では、具体的にRNAの触媒の進化について、実際に菅さんがどのようにこのテーマを立ち上げ、展開したかについて聞かせてください。
博士研究員をやった後に今度はニューヨーク州立大学のバッファローで、アカデミックのポストを取って研究室を持ちました。プロジェクトのアイディアは、ショースタック研の博士研究員の時に持っていたものです。ポスドク時には、自分の目標としたことが実らなかったので、それをどうしても実現に漕ぎ着けたかった。
触媒RNA、つまりリボザイムを人工的に作る。その中でもリボザイムがアミノ酸を認識して、トランスファーRNA(tRNA)のアミノアシル化、つまりエステル結合でアミノ酸とRNAをつなげる、そういう触媒を発見したい。もともと私のRNA触媒の創製への本来の化学的興味は、生命の起源に由来しているところがあって、生命の起源をある意味で実験的に探求しようという一つの試みだったわけです。

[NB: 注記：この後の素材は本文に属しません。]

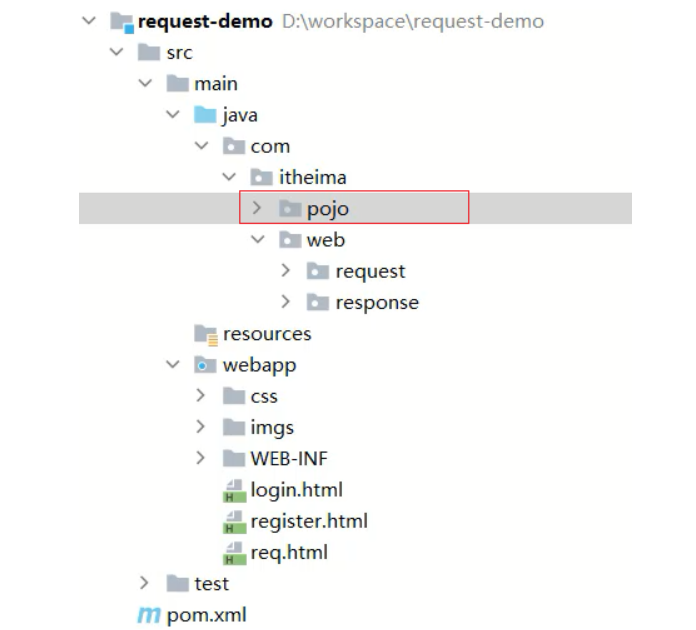Select the css folder
Screen dimensions: 696x630
point(264,396)
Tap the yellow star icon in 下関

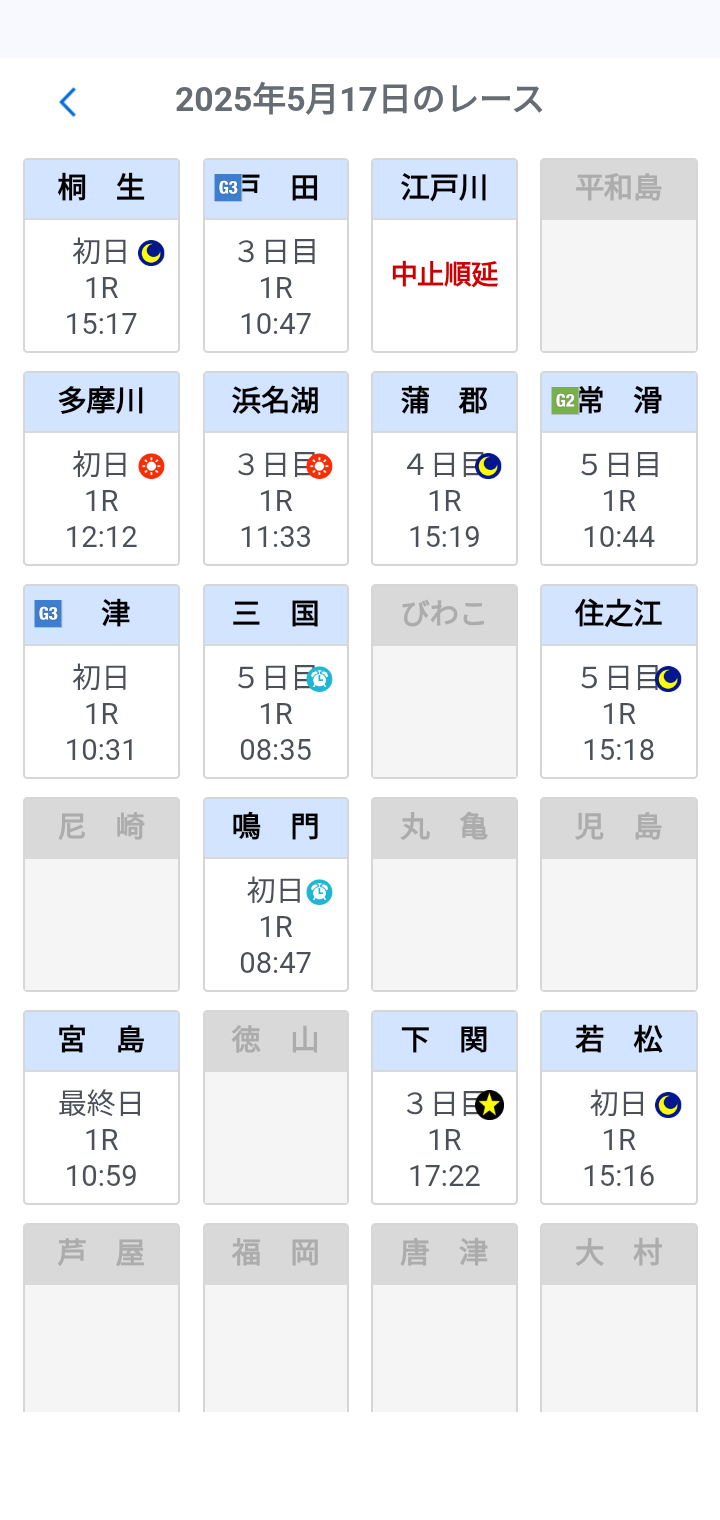[x=489, y=1105]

で、何でアミノ酸かというと、私の興味は「RNAワールド」から「RNAとタンパク質ワールド」が生まれる過程の橋渡しをするものにあった。それがアミノアシル化反応という、RNAがおそらくアミノ酸に初めて会ったプロセスにおいて、触媒できる酵素を見つけたかった。さらに、非天然のアミノ酸をトランスファーRNAにくっつける触媒に展開していこうという技術的な応用への考えもあって、このトピックを選びました。
独立した研究室をスタートして、最初の2年くらいは研究室も小さく非常に苦労したんですが、トランスファーRNAにアミノアシル化をするリボザイムを進化させたという実験結果を、世界に先駆けて、2000年に「Nature Structural Biology」という雑誌に報告しました。翌年、同じ触媒機能を持ちますが、よりシンプルなメカニズムを持つ新しいリボザイムを進化させて
「The EMBO Journal」に発表。その翌年にまた、違うコンセプトでもう一つリボザイムを単離して、それは
「Nature Biotechnology」に。独立してから3年連続でメジャーなところに発表して、その領域で名前を売り出すことになりました。
進化という意味では目的のリボザイムが完成に近づいてきていたのですが、このリボザイムを技術的に展開したいと思っていたところに、今の助手をやってくれてる村上君が、アメリカの私の研究室にポスドクで来てくれて、一気に技術的な応用面を展開できました。それを東大でさらに展開しようということで、まさに今、異端の仕事をやっていると自分では思ってるんですけど、私と村上君、さらに研究室の皆さんと一緒に頑張ってるところです。
また、昨年(2003年)、「Nature Structural Biology」に発表した酸化還元機能を持つリボザイムのアイディアをさらに発展させたリボザイムの創製にも挑んでいます。